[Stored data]
☆ ☆ ☆ ☆ ☆

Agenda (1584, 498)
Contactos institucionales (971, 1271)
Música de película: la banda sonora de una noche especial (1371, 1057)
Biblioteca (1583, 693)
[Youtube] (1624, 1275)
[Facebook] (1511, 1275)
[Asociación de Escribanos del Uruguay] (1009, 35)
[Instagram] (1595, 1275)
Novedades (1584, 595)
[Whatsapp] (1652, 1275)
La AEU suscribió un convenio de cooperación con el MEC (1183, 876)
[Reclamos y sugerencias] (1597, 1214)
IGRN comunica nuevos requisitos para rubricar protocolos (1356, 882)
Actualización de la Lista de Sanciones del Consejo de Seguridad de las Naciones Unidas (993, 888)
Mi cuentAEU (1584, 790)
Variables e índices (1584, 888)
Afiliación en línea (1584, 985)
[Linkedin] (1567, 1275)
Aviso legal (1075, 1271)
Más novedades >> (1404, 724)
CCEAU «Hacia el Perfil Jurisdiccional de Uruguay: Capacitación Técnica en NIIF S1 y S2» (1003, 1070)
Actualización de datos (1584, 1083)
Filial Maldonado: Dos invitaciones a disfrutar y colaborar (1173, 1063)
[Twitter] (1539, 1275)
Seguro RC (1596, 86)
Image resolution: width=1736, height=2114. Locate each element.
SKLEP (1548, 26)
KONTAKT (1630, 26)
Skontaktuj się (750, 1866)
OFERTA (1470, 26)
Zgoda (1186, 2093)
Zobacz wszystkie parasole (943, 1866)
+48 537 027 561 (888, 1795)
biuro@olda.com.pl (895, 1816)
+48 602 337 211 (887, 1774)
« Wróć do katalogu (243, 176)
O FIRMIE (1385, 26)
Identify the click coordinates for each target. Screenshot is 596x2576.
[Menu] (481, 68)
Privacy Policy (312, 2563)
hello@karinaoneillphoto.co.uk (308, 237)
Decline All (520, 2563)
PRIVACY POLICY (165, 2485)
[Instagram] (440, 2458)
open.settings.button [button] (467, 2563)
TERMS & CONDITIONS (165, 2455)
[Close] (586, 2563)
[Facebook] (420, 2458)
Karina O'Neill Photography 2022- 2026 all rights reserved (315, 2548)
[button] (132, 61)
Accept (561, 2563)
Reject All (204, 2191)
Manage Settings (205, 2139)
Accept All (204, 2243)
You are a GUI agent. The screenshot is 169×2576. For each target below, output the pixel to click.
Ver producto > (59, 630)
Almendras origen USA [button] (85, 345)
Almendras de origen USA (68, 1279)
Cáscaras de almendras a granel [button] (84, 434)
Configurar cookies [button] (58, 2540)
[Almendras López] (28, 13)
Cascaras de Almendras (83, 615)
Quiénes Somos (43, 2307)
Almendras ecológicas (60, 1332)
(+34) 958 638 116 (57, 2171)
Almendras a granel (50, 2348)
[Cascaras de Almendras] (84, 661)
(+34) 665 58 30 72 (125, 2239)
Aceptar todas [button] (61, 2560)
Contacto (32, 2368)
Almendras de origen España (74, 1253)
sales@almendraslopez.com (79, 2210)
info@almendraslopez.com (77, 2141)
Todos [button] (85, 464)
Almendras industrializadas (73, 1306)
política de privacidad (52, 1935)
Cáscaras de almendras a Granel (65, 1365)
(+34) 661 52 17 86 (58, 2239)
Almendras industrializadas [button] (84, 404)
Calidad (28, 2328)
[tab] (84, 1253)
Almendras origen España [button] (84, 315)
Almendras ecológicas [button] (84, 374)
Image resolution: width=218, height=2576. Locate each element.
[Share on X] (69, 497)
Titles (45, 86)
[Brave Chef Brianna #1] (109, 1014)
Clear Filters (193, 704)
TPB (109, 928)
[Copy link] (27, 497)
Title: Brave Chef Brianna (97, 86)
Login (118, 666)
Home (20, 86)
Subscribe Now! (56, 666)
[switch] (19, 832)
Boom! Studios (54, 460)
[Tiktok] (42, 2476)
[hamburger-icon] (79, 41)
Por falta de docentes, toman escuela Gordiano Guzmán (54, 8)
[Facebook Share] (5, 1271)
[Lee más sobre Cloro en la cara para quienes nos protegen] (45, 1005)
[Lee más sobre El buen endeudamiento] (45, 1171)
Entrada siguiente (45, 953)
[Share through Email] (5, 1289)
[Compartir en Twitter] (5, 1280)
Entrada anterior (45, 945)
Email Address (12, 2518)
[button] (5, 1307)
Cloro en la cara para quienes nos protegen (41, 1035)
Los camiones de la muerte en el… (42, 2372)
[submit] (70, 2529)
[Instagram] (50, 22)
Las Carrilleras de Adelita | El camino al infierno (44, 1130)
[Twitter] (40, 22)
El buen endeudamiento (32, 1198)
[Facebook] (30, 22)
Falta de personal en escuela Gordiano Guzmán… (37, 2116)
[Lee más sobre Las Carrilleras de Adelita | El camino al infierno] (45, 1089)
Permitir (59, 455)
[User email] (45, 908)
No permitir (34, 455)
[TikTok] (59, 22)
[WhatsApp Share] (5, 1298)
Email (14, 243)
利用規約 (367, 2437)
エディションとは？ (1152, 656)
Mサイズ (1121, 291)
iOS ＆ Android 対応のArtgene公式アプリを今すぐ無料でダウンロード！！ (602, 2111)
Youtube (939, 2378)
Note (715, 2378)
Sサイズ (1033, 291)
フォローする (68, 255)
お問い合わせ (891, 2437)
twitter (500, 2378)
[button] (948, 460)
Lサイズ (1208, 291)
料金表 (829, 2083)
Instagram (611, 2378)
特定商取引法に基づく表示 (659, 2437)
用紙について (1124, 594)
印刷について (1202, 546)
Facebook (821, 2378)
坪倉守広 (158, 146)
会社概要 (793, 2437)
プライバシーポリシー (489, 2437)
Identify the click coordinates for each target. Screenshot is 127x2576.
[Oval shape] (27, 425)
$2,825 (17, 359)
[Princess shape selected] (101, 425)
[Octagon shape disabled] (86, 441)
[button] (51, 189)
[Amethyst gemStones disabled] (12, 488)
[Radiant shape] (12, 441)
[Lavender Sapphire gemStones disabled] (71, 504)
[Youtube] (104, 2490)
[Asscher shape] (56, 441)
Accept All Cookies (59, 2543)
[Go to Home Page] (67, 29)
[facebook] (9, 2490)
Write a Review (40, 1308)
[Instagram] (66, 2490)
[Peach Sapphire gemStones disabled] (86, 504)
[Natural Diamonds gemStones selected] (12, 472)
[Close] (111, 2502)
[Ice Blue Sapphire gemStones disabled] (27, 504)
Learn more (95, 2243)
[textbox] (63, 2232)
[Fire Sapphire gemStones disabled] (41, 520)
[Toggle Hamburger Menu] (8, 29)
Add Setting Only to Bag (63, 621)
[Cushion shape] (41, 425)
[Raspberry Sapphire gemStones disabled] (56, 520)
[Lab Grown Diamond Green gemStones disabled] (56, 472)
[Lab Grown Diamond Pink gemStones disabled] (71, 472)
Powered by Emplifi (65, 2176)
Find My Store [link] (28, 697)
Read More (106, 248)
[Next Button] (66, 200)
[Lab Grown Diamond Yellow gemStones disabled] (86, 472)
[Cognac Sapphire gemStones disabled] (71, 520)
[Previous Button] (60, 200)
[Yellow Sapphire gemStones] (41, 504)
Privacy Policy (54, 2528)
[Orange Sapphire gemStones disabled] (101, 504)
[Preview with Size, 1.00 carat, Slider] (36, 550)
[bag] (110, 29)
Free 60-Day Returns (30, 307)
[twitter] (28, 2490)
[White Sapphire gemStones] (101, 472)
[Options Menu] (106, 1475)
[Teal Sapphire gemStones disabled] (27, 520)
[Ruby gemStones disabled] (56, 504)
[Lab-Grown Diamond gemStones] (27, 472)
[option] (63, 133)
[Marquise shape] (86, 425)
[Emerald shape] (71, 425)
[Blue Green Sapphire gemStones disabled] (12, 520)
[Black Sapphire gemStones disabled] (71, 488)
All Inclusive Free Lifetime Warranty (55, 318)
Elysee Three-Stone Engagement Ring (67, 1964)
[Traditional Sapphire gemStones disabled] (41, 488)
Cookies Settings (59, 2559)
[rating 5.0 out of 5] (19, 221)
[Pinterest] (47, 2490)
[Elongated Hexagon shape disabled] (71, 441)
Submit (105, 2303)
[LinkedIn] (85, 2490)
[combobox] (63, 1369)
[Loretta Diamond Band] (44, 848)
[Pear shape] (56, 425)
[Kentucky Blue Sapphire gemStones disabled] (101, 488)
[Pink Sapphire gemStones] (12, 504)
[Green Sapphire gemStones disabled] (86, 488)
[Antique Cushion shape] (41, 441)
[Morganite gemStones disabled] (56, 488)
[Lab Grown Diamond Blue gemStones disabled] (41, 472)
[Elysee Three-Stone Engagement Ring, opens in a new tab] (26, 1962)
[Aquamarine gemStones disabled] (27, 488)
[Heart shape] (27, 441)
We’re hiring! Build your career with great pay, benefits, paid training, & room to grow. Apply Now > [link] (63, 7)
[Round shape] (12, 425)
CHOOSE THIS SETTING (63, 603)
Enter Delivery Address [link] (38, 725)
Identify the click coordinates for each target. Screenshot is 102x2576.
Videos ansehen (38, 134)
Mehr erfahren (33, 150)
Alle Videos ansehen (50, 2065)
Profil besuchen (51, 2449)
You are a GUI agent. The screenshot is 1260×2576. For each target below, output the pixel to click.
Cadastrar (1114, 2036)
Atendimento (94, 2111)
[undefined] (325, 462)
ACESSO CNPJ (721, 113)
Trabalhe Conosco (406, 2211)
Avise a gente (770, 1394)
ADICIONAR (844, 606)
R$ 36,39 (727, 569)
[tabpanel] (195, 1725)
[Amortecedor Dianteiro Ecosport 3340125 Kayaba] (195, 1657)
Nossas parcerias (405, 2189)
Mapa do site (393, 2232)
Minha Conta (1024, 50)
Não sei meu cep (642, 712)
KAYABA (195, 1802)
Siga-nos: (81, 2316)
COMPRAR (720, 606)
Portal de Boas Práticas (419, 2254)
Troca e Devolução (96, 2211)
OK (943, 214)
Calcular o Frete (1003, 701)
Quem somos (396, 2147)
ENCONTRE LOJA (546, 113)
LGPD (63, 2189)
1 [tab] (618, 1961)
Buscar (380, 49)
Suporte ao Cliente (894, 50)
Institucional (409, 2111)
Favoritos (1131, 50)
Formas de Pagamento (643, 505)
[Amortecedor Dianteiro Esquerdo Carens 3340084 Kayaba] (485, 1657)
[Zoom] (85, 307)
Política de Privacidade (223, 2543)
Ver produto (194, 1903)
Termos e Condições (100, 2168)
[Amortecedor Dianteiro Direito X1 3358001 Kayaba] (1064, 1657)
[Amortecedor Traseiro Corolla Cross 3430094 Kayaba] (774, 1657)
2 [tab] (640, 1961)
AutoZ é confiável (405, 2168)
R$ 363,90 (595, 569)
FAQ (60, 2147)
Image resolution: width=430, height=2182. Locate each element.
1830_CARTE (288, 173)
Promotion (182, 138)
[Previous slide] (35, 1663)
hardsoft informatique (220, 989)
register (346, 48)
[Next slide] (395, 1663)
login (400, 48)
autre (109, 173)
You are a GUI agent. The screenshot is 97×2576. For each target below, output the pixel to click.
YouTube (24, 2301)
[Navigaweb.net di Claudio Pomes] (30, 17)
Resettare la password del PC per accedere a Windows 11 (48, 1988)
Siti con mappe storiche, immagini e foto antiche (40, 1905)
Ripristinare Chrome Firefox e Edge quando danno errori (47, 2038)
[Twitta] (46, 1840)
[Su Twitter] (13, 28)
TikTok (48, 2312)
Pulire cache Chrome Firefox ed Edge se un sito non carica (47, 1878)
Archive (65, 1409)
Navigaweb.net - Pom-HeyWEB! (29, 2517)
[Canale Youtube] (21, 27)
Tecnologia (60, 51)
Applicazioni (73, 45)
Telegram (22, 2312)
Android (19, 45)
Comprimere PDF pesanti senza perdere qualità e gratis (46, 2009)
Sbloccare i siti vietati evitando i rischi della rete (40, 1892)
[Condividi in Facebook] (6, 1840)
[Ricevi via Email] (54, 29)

☆ ☆ ☆ ☆ ☆

> **Task to carry out**: Give the exact lines, and only those, from the line containing "R$ 363,90 (595, 569)" through the line containing "YouTube (24, 2301)" in the entries above.

> **Solution to the problem**:
R$ 363,90 (595, 569)
FAQ (60, 2147)
Image resolution: width=430, height=2182. Locate each element.
1830_CARTE (288, 173)
Promotion (182, 138)
[Previous slide] (35, 1663)
hardsoft informatique (220, 989)
register (346, 48)
[Next slide] (395, 1663)
login (400, 48)
autre (109, 173)
You are a GUI agent. The screenshot is 97×2576. For each target below, output the pixel to click.
YouTube (24, 2301)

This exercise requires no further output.